== Raw data ==
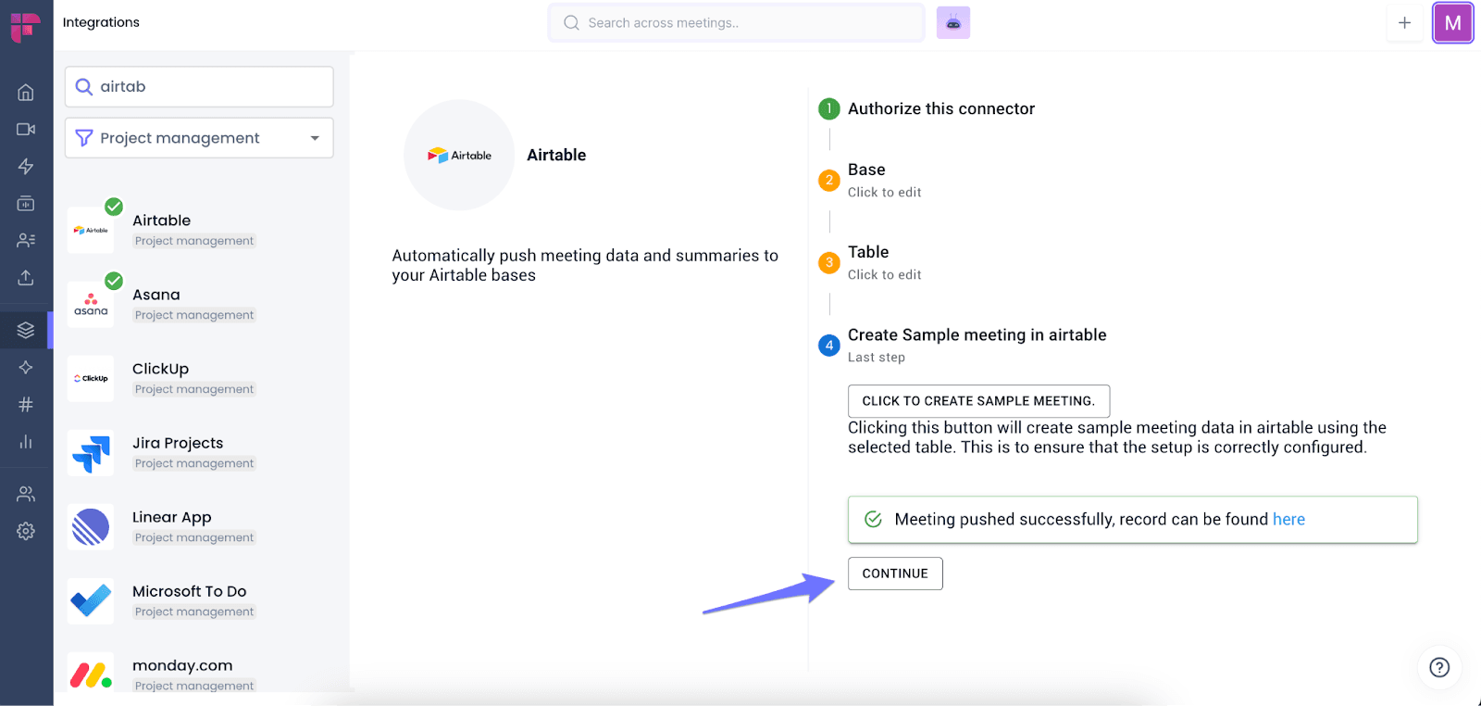The height and width of the screenshot is (706, 1481).
Task: Click the integrations search field with 'airtab'
Action: tap(199, 86)
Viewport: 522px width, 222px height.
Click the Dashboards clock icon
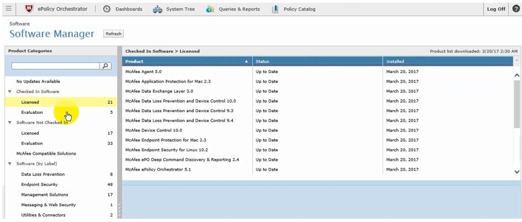coord(107,9)
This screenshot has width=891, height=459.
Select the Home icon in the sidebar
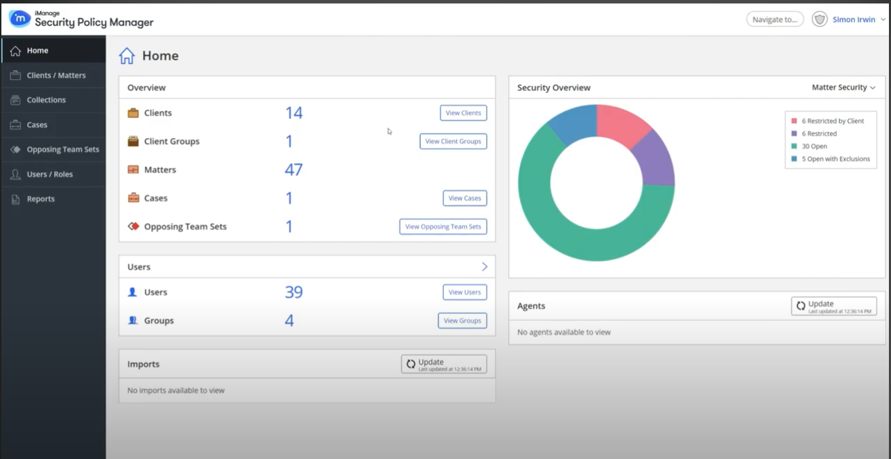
===
◆ **Short problem**: Arrange every line of the entries above as a Markdown table with the columns "Row" and "Line", numbering the rows and leaving out blank lines. Omit the pictures from the table.

◆ **Answer to this task**:
| Row | Line |
|---|---|
| 1 | The height and width of the screenshot is (706, 1481). |
| 2 | Task: Click the integrations search field with 'airtab' |
| 3 | Action: tap(199, 86) |
| 4 | Viewport: 522px width, 222px height. |
| 5 | Click the Dashboards clock icon |
| 6 | coord(107,9) |
| 7 | This screenshot has width=891, height=459. |
| 8 | Select the Home icon in the sidebar |